5. Wednesday, January 22, 3:00 PM to 4:30 PM in OISE 5230: "A corpus study of pronominal subjects in translated and non-translated texts" (Tamara Mikolič Južnič):

Pronominal subject use constitutes a potential challenge in translation because of cross-linguistic differences: while the subject must be expressed in non-null subject languages, this is not necessary in null subject languages. The aim of the lecture is twofold: first, to show that the type of source language influences the frequency of personal pronouns in translation, and second, to establish whether translations into a null subject language differ from comparable target language originals in terms of pronominal subject use. The study is based on the analysis of a 625,000-word corpus comprising original and translated popular science texts in Slovene and the corresponding source texts in English and Italian. The results confirm that pronominal subjects are more frequent in translations from English, a non-null subject language; furthermore, they are more frequent in translations than in comparable originals. Atypical cohesive patterns are identified in translations and possible reasons for their presence are explored.

6. Wednesday, January 22, 4:30 PM to 6:00 PM in OISE 5230: "Italian pronunciation in dictionaries for young learners" (Robert Grošelj):

The aim of the lecture will be the representation of Italian pronunciation features in dictionaries for Slovene young learners. The analysis will include five categories of phonetic-phonological features, important for pronunciation learning: pronunciation guides, phonetic transcription, phonemes, consonant length and accent. The representation of these features in a dictionary for young learners should be clear and coherent, in some cases (especially in dictionaries for the youngest users) accompanied by audio pronunciations. After a brief presentation of foreign language/second language pronunciation teaching and learning and the role dictionaries play in it, the Italian pronunciation in Slovene dictionaries for young learners will be analysed.
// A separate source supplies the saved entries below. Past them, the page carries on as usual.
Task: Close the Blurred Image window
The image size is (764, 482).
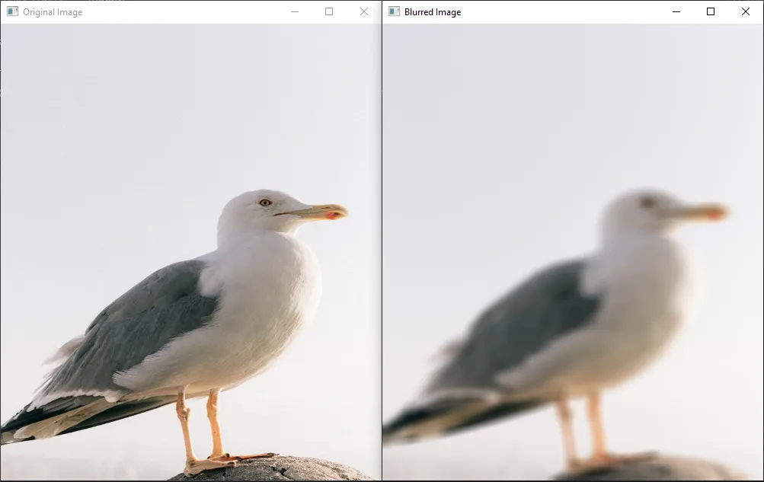Action: pos(744,11)
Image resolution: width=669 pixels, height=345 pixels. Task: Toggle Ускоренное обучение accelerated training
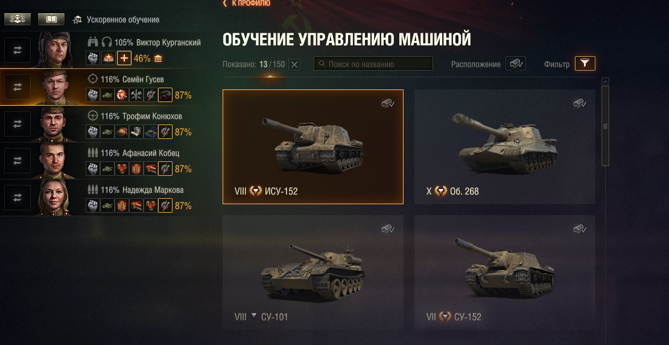click(x=116, y=20)
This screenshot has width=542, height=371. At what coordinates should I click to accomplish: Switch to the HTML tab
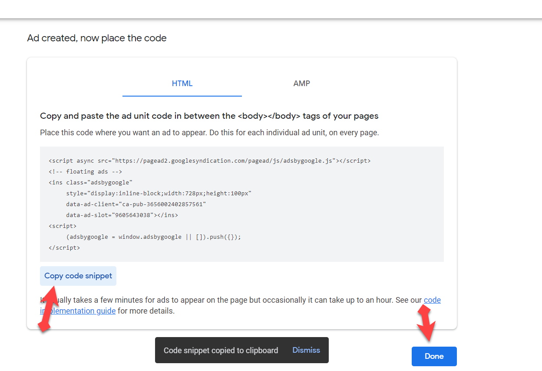[182, 84]
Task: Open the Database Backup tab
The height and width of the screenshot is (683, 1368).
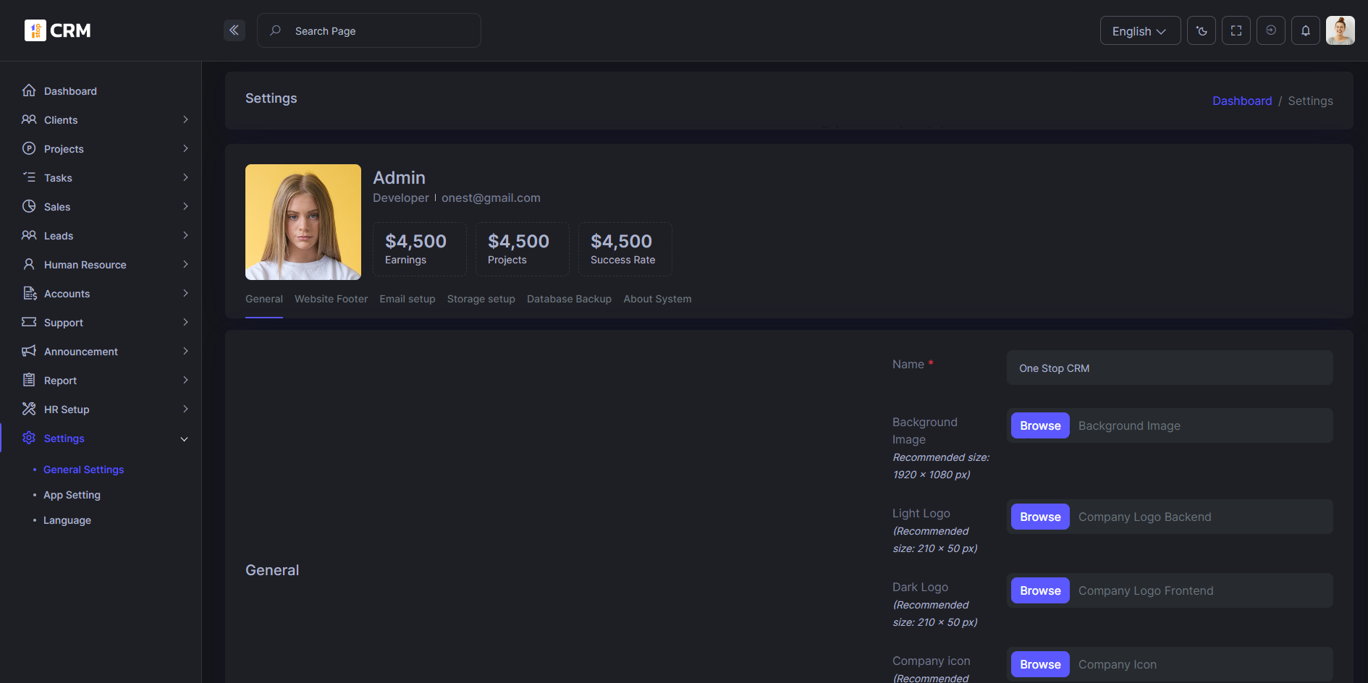Action: (x=569, y=299)
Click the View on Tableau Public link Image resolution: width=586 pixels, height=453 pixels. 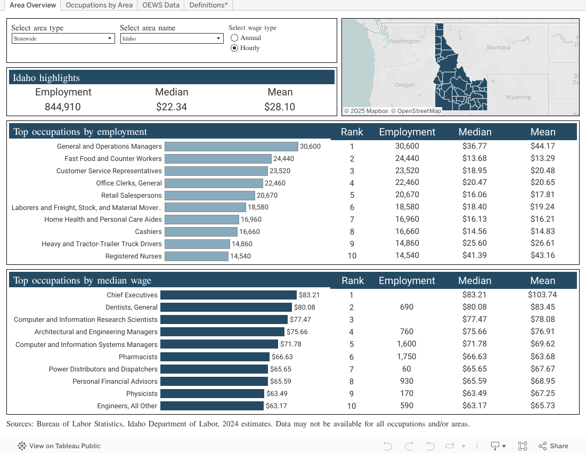point(64,446)
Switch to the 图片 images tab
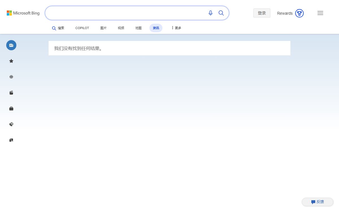Viewport: 339px width, 209px height. pyautogui.click(x=103, y=28)
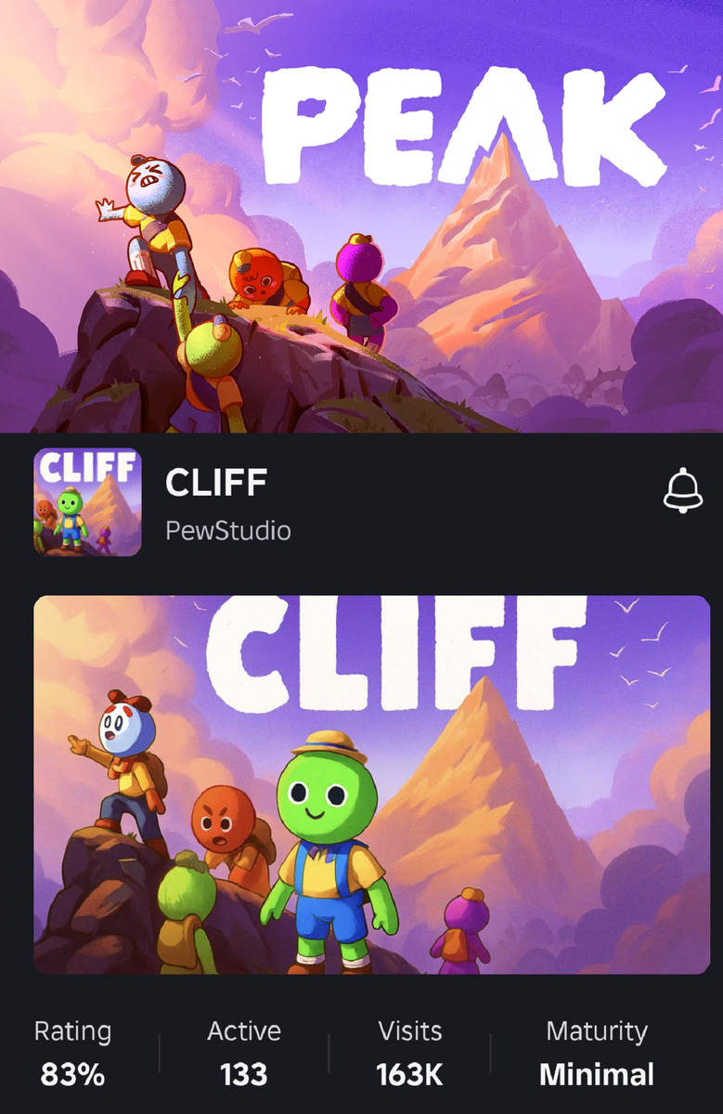Open the Maturity Minimal details

tap(597, 1055)
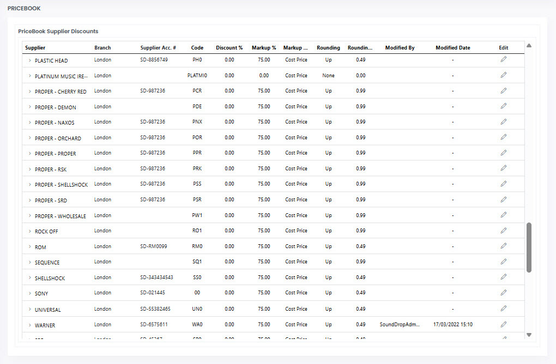Edit the UNIVERSAL supplier entry

(503, 309)
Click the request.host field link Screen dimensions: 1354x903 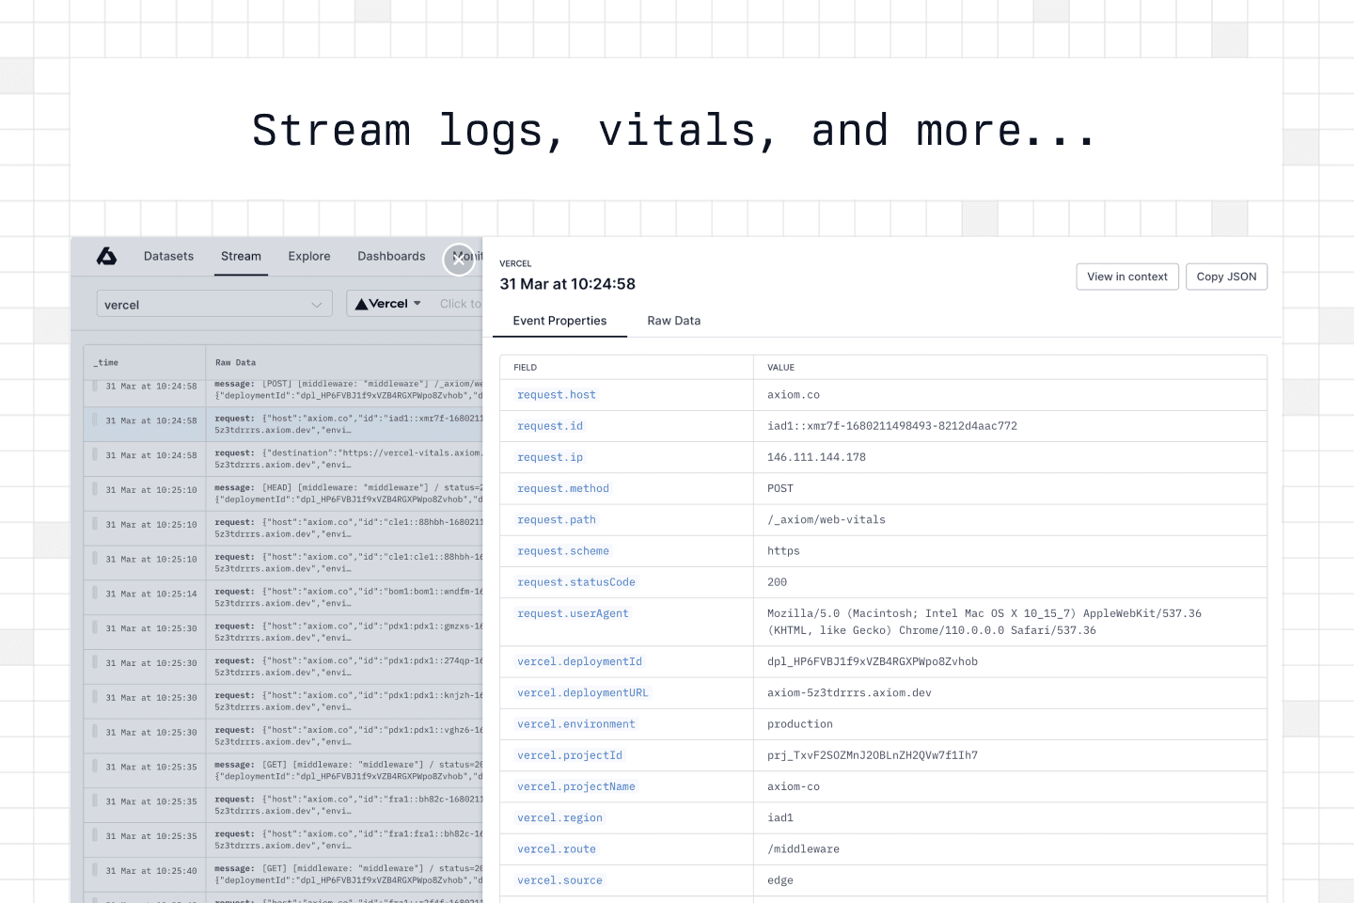[557, 395]
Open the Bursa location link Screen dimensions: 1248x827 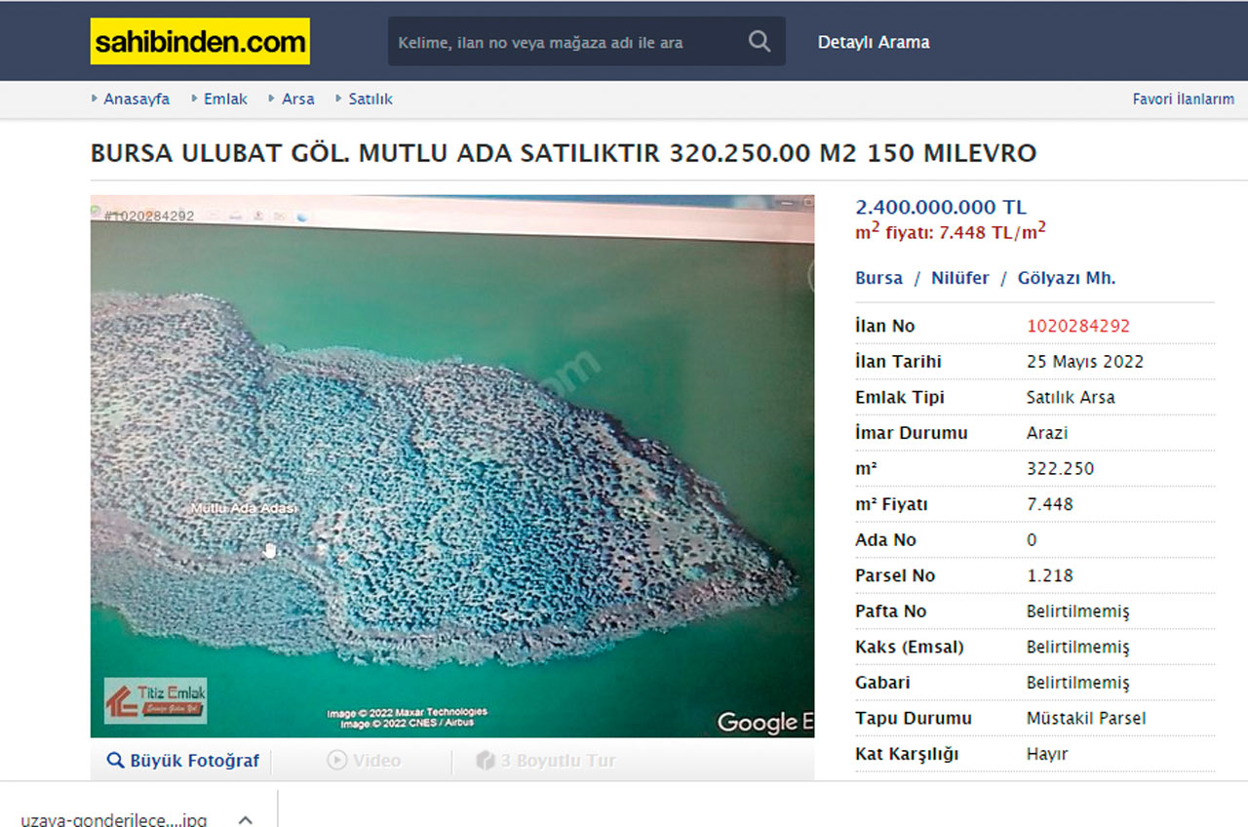878,278
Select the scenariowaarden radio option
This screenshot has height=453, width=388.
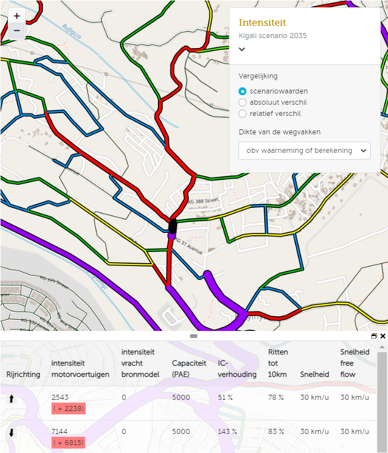[242, 91]
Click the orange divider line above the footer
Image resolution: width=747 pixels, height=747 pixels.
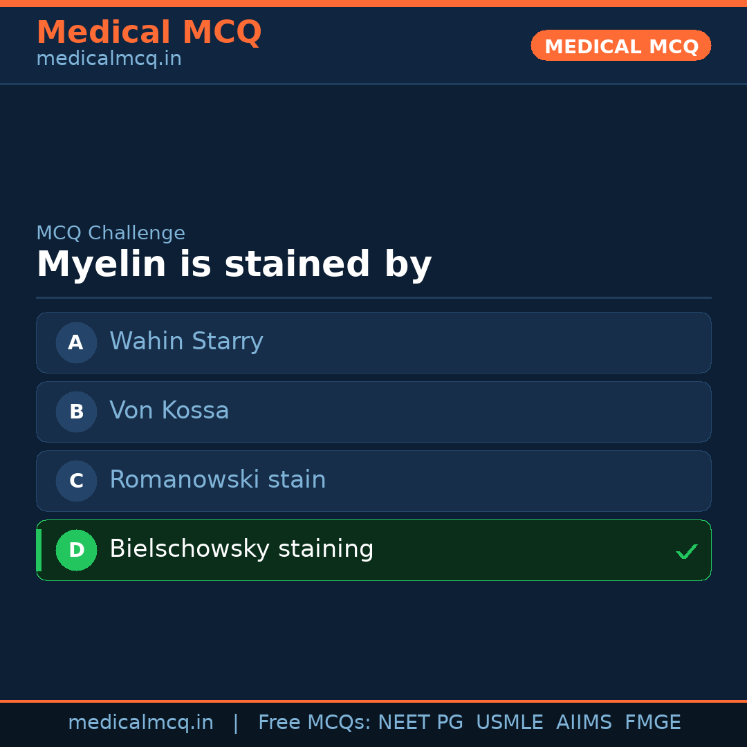(x=374, y=700)
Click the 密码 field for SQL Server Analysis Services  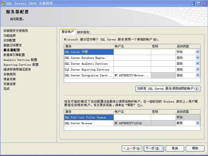[163, 64]
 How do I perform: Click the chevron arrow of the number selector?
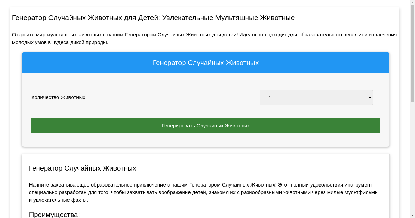(369, 98)
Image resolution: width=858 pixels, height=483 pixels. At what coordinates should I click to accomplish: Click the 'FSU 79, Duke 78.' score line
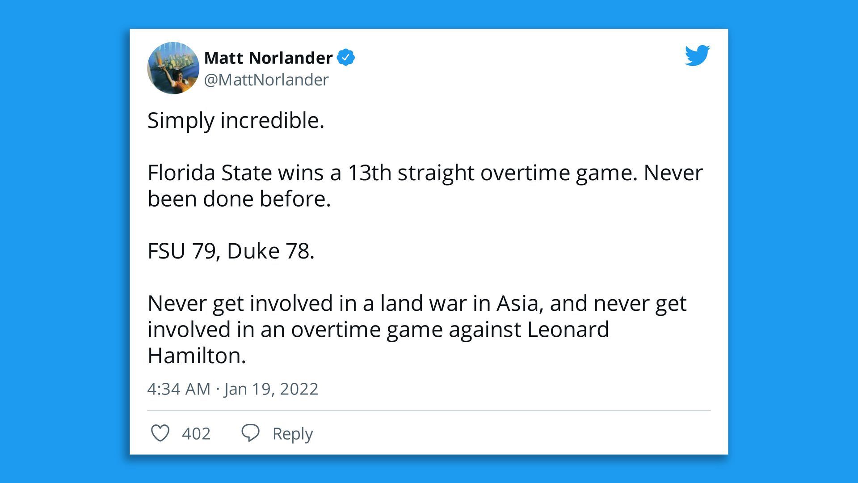pyautogui.click(x=228, y=250)
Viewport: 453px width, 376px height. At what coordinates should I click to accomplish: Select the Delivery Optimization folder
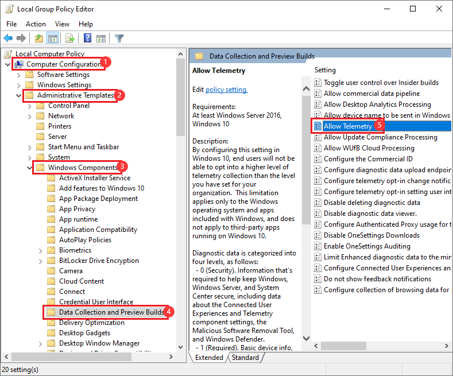point(92,323)
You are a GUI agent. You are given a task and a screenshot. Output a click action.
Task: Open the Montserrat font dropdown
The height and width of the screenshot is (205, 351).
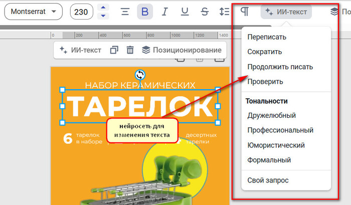[x=33, y=12]
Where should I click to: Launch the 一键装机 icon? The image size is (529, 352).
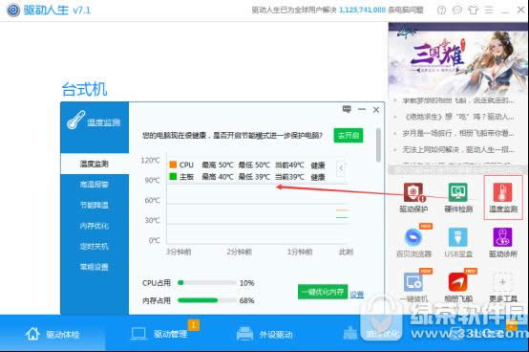[413, 282]
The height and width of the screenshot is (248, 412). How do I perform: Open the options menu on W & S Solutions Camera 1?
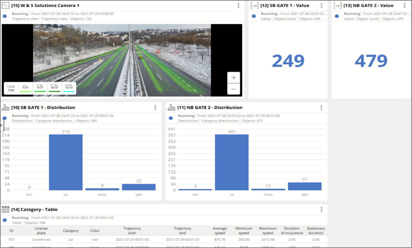tap(238, 5)
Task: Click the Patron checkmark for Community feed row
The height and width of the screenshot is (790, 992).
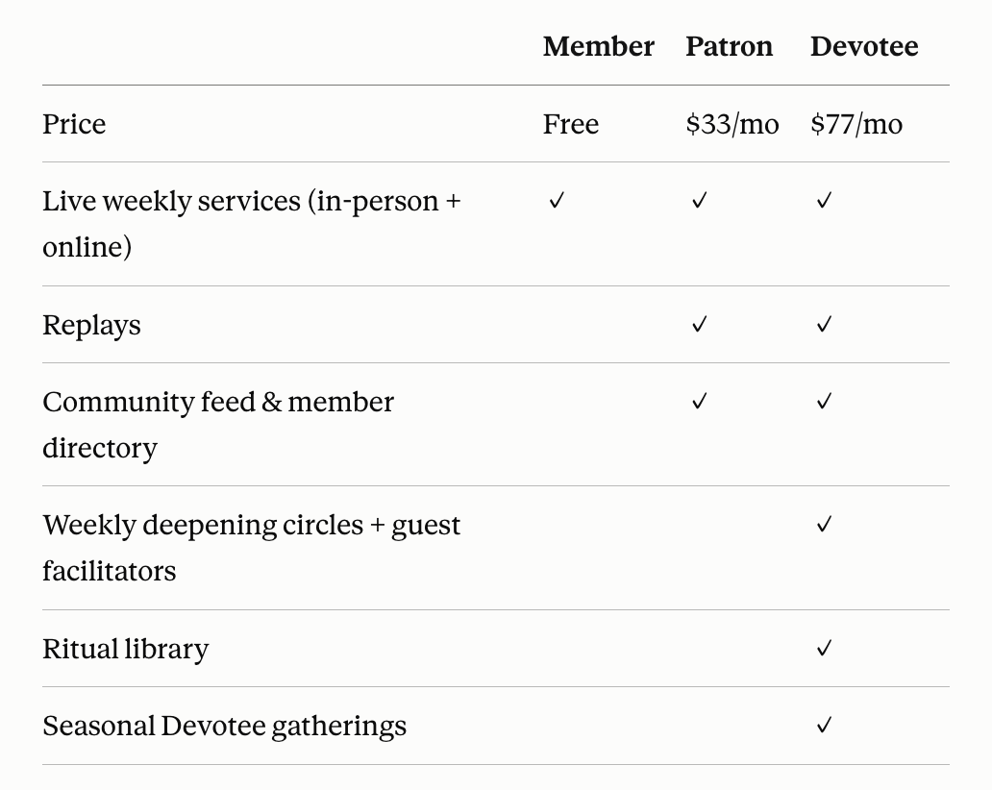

The dictionaries analysed are incomplete with regard to the presentation of pronunciation features: most of them do not include audio recordings; phonological transcriptions of the entries and pronunciation guides – when a dictionary includes them – are incomplete; some dictionaries do not include any useful information about Italian pronunciation which limits the possibility of their use.

7. Thursday, January 23, 2:00 PM to 3:30 PM in room 418 of the Faculty of Social Work: "Structural gaps and how to bridge them – the case of the nominalized infinitive" (Tamara Mikolič Južnič):

The lecture will present a textual shift that was observed in a comparison between the Italian nominalized infinitive and its Slovene translations. The nominalized infinitive essentially allows a process to be worded as a nominal structure, while (at least partly) retaining its verbal nature; in the framework of systemic functional grammar, it is explained as a type of grammatical metaphor, i.e. nominalization. The absence of a parallel structure in the grammar of Slovene requires the translator to look for other means of expression. A corpus analysis, carried out with the aid of a parallel corpus which comprises both literary and non-literary Italian texts and their Slovene translations, shows that the dual (nominal and verbal) nature of the nominalized infinitive is reflected in two main types of translation equivalents and several minor ones. It is argued that the strategies displayed in the choice of these translation equivalents can be viewed as instances of obligatory explicitation, either norm-governed or strategic. Thus the main goals of the paper are to identify the textual shifts and strategies found in the parallel corpus and to see whether they can be explained as manifestations of explicitation.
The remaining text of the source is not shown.